= Challenge =
Repeat word for word the stretch of the forum thread on developing CHS 100 II film from "Thanks; I see" through "the base (AHU)".

= Document section =
================
Alex Luyckx tested those developers and others, but he doesn’t share images of the negatives or of prints, just scans - decent commentary though

 
CHS 100 II develops well in pretty much any developer. I've used D-76 and FX-39 and half a dozen other developers — they all deliver fine results. It's not a fussy film, but beware that it can build contrast quickly if you overdevelop.
 
Adox doesn't recomend Pyro or Pyrocat developers,

It's kind of offtopic, maybe, but I wonder why that is - and whether it's specific for CHS100II? I suppose Adox/Mirko must have said something about it somewhere; can you link to it, please, if possible?
 
Thanks; I see it specifically refers to 3 developers (Finol, Tanol, PMK); this may or may not mean they discourage use of any and all staining developer. It's also not evident why they might suggest this. Keeps me wondering why; is there something peculiar about this film that makes it problematic when used with a staining developer? I'd be interested to hear about it since it would AFAIK be unprecedented.
 
Adox claims that tanning developers cause liftoff of the antihalation layer between the emulsion and base:


“In the 35mm and 120 format ADOX CHS100 II has two anti halation layers.

• Between the emulsion and the base (AHU)
• On the backside layer (anti halation, anti lightpiping and non curling)

Due to the extra AHU layer in the miniature and 120 format there are slight differences in the developing times between those films and the ADOX CHS 100 II sheetfilm.
In order to achive a medium contrast of 0,65 reduce the sheetfilm developing times by about 10%.

Films coated onto PET are subject to the lightpiping effect and must be loaded in the shade.

Rollfilms tend to spring open so they need to be held even more tightly than triacetate films when loading into the camera.

Tanning developers (Pyrogallol / Brentkatechin) are not recomended for Films with an AHU as they can cause tiny emulsion liftoffs”
 
I've used XT3 and HC110 with good results.

About staining developers, I recall there should be some reference around and found a thread here discussing it with this post particularly, ADOX mentions possible emulsion damage in the film datasheet.
Films with an AHU undercoat are not recomended to develop in taning developers such as Finol, Tanol or PMK
containing either Brenzkatechin or Pyrogallol because they may cause small holes in the film (emulsion lift off).

Post in thread 'Staining Developers with CHS ii?' https://www.photrio.com/forum/threads/staining-developers-with-chs-ii.185603/post-2446325
 
Can you share your dilution/dev.time/temperature/agitation please?

I used the datasheet times for XTOL 1+1 8 minutes, 10 seconds/4 inversions per minute.
================
= Source data =

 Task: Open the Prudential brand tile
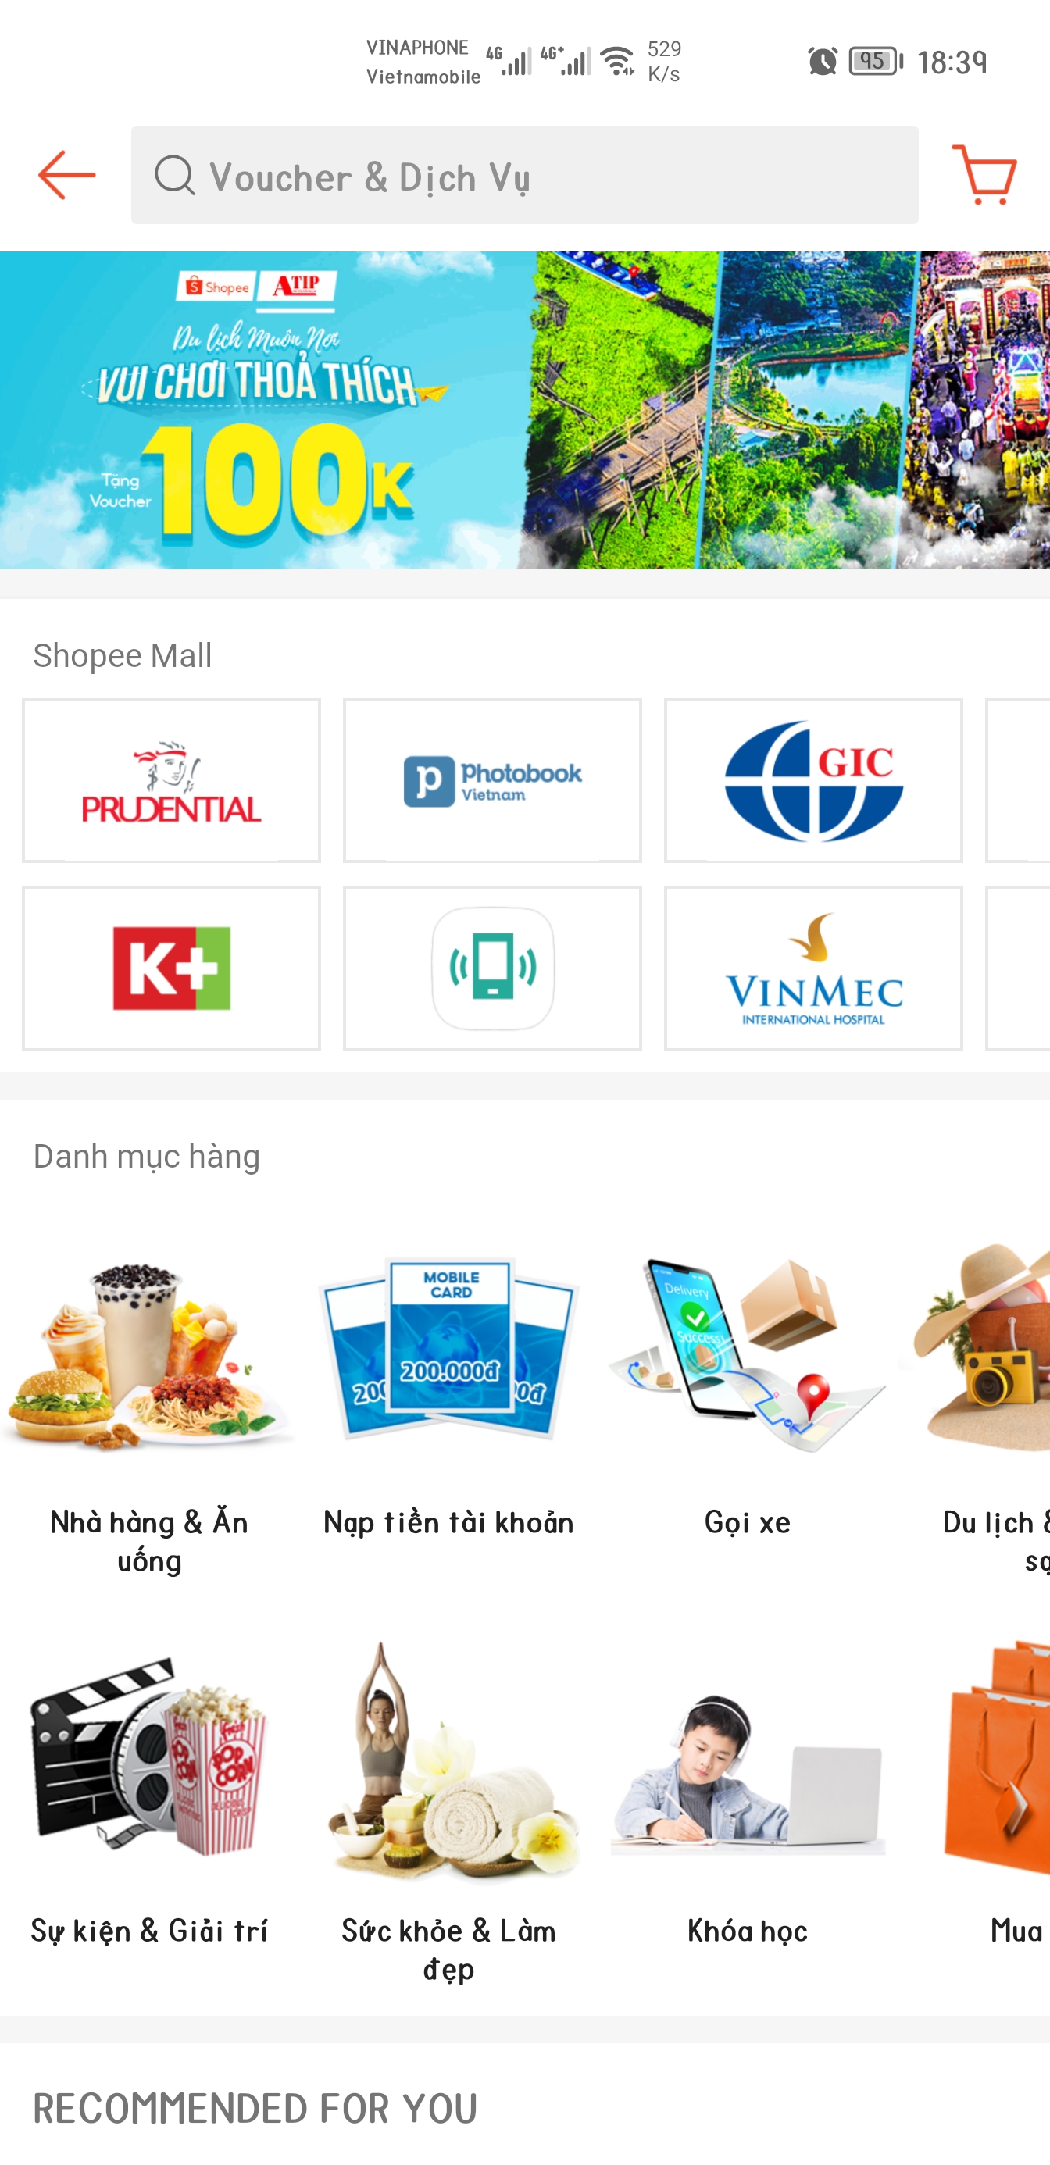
================
= Full output =
Thanks; I see it specifically refers to 3 developers (Finol, Tanol, PMK); this may or may not mean they discourage use of any and all staining developer. It's also not evident why they might suggest this. Keeps me wondering why; is there something peculiar about this film that makes it problematic when used with a staining developer? I'd be interested to hear about it since it would AFAIK be unprecedented.
 
Adox claims that tanning developers cause liftoff of the antihalation layer between the emulsion and base:


“In the 35mm and 120 format ADOX CHS100 II has two anti halation layers.

• Between the emulsion and the base (AHU)